[Exercise]
Copy the items below word for word, beginning at the line that contains "Identify the location of minimize." and continuing through the end of the items. Leave the pictures out.

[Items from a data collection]

--------------------

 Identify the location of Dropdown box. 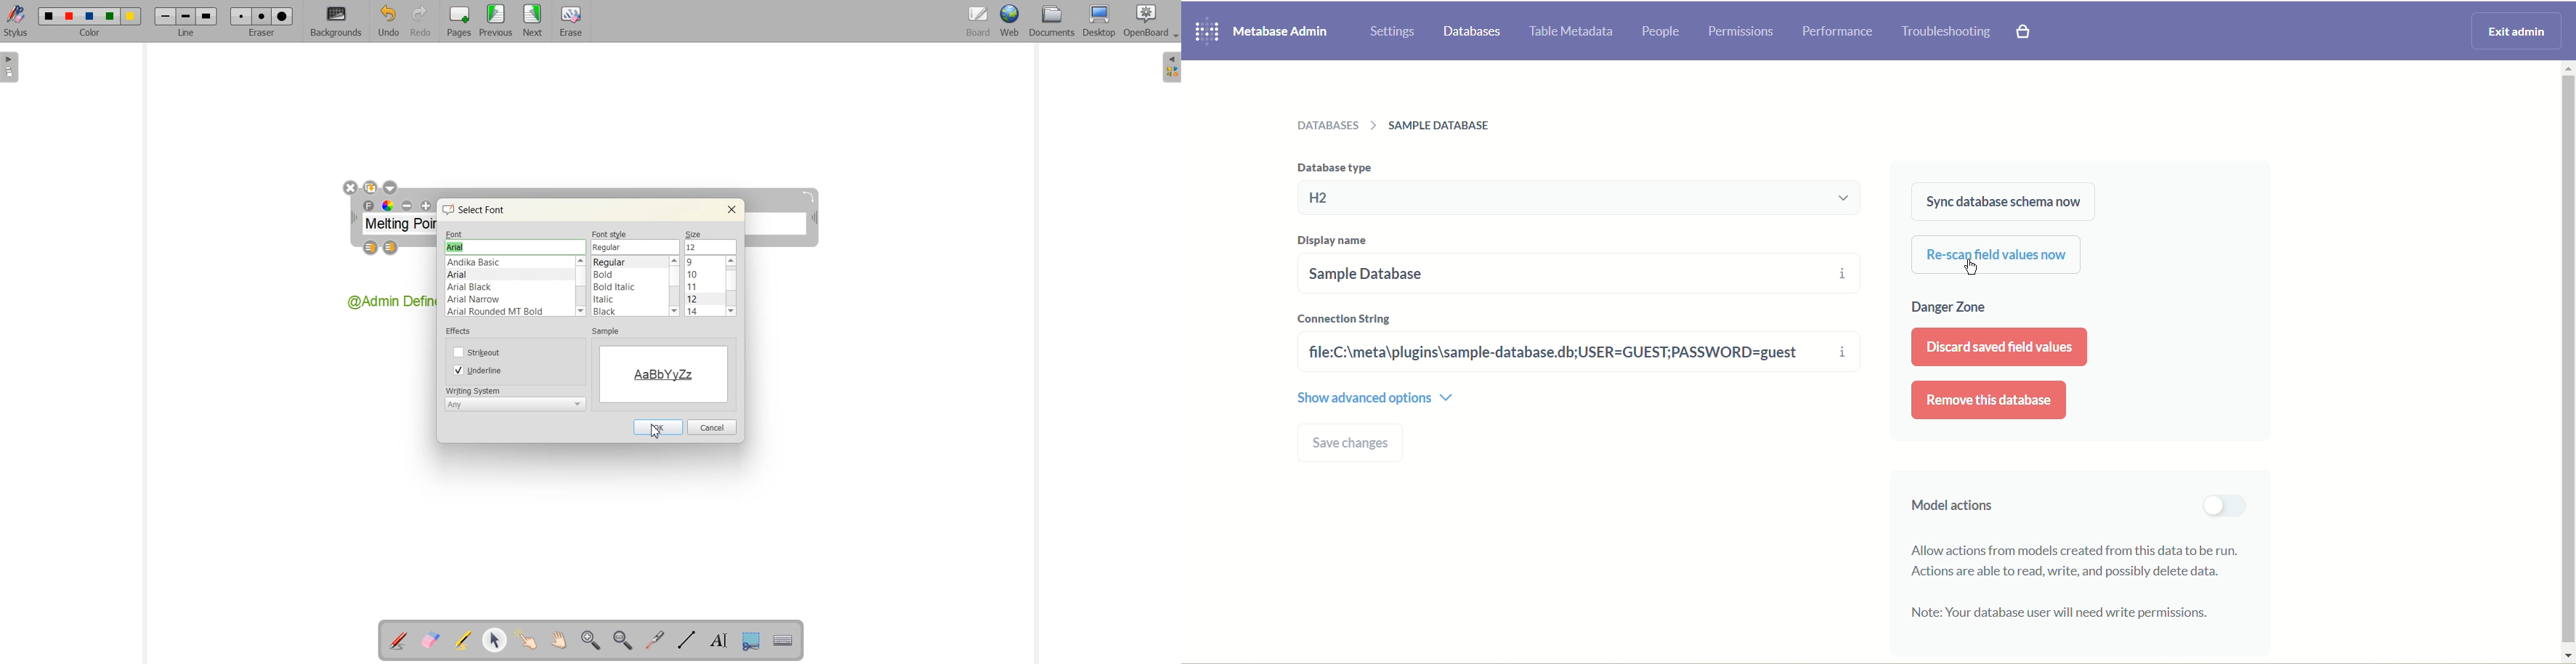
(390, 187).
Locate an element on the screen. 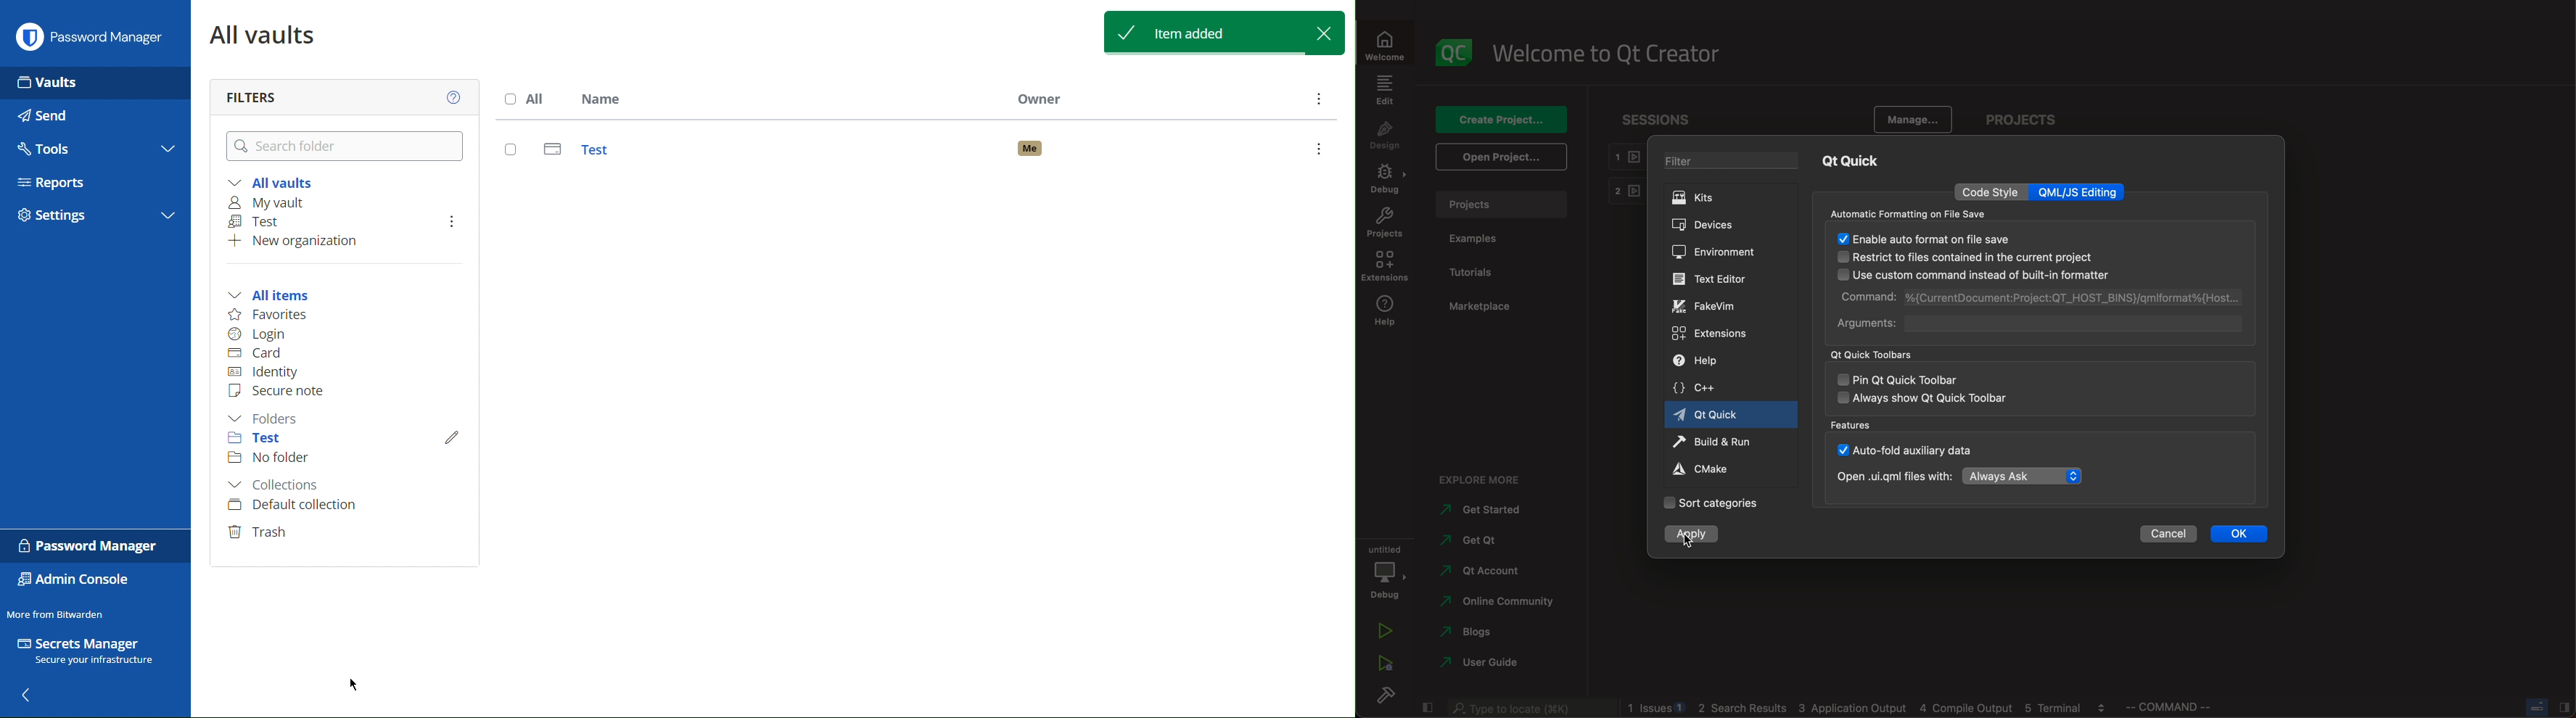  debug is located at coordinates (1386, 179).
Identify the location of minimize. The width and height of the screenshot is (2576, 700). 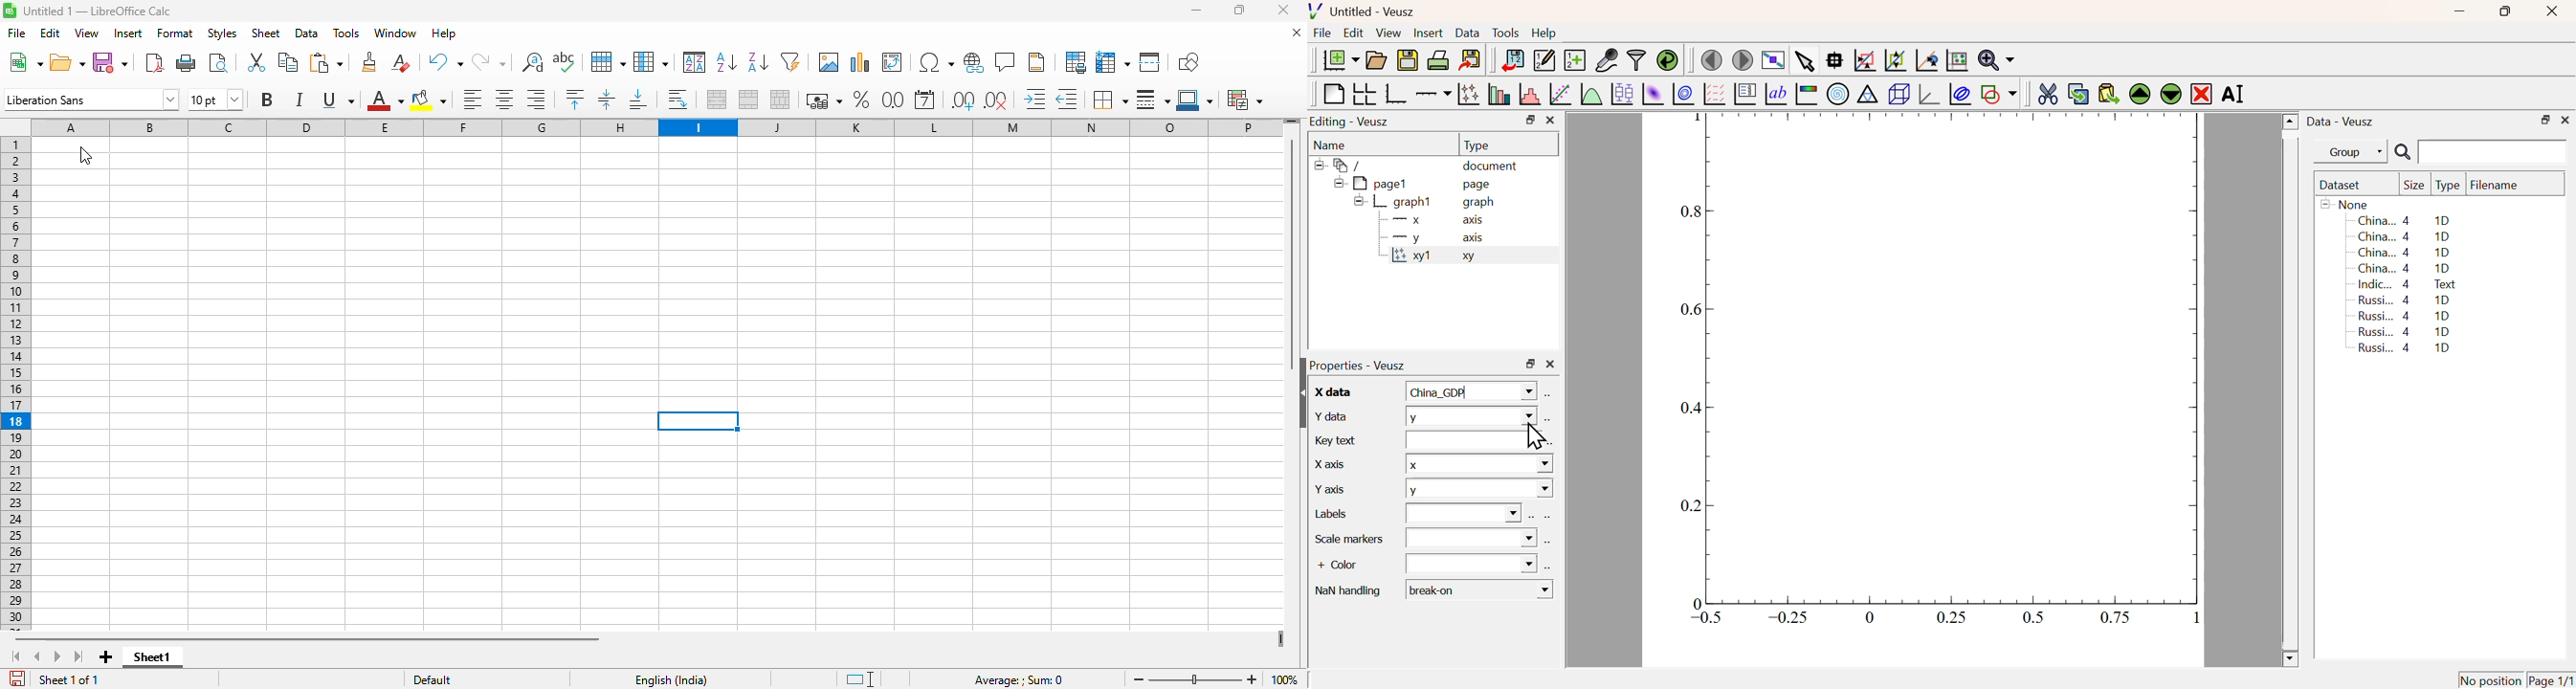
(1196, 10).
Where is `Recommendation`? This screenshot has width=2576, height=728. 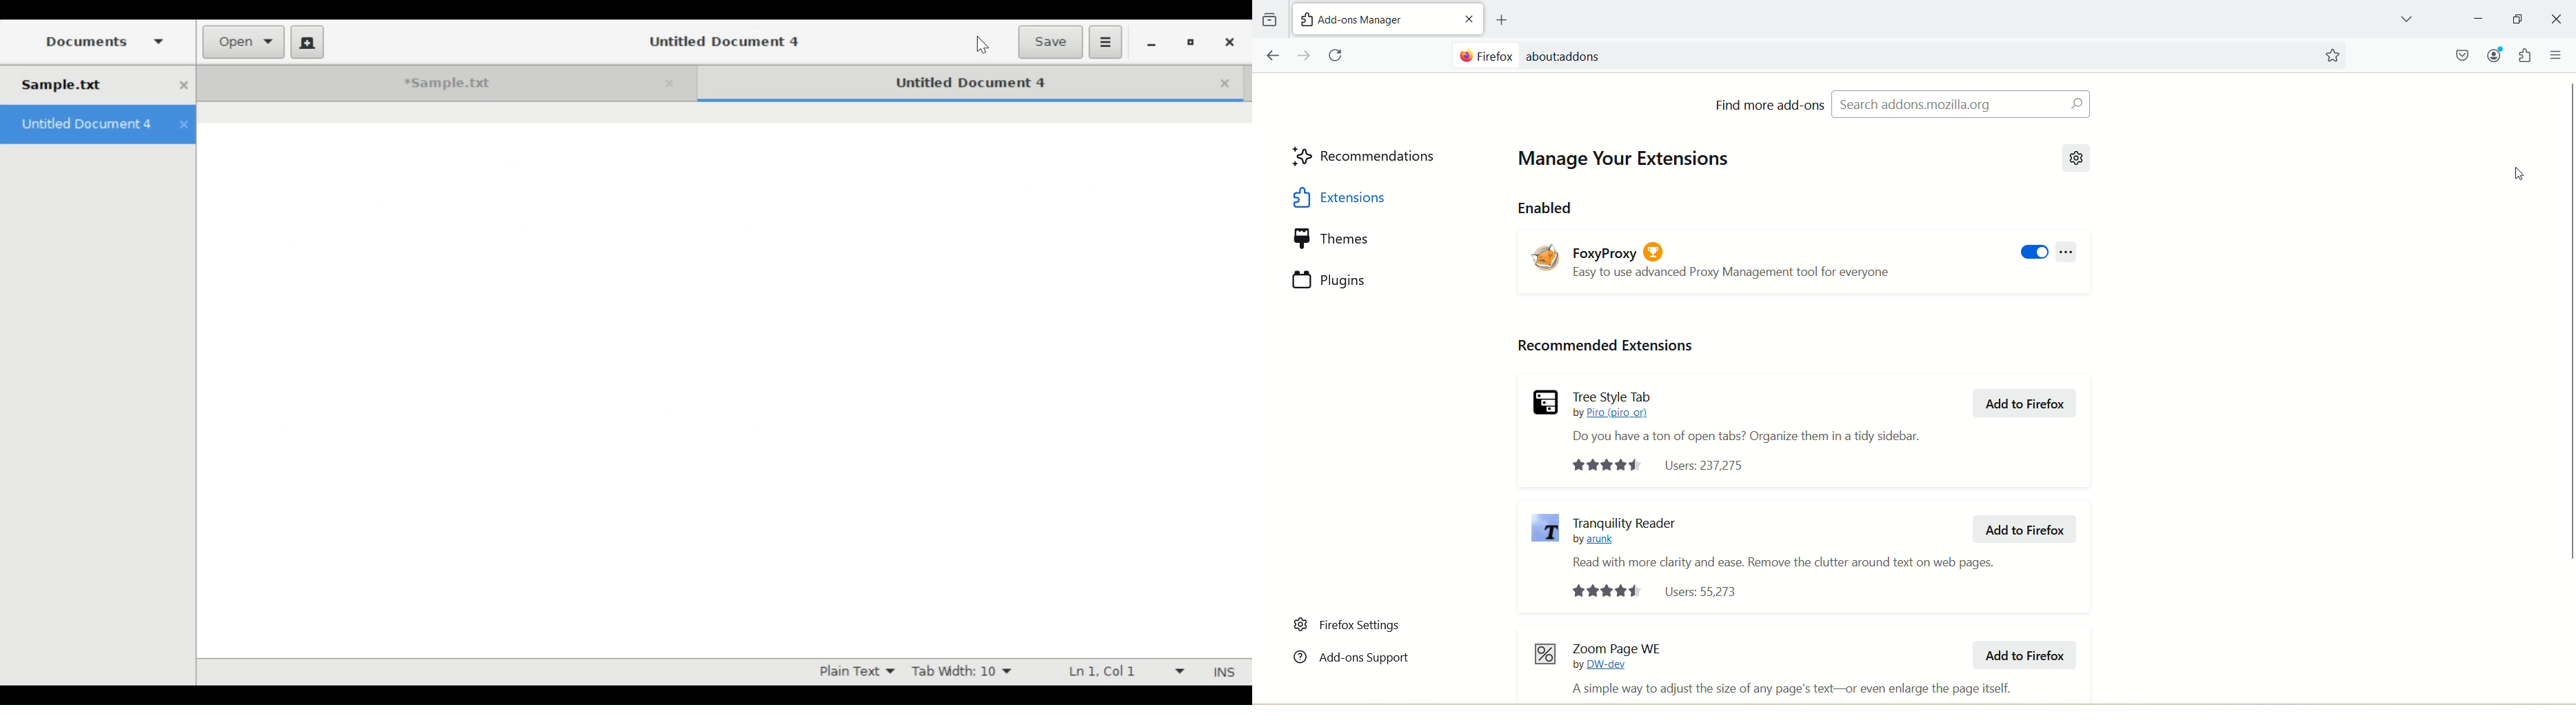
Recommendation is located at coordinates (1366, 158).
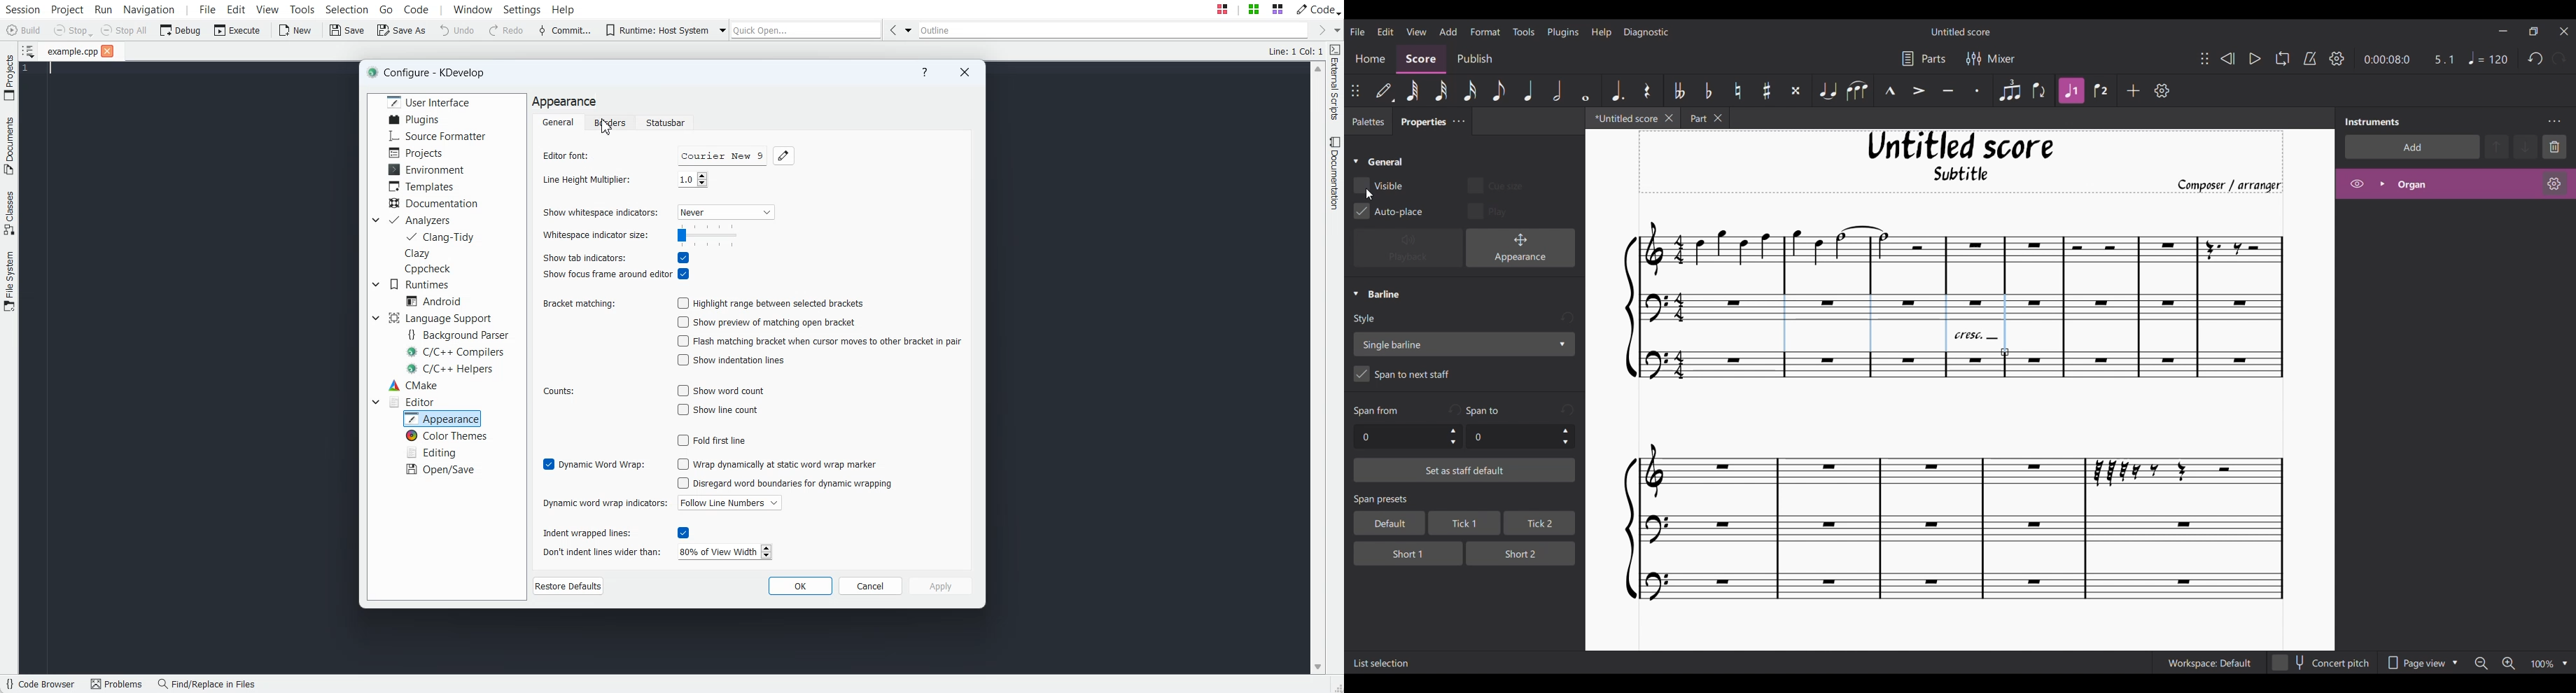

--------------------

[Reply]
Identify the location of minimize. The width and height of the screenshot is (2576, 700). 
(1196, 10).
Where is `Recommendation`? This screenshot has width=2576, height=728. 
Recommendation is located at coordinates (1366, 158).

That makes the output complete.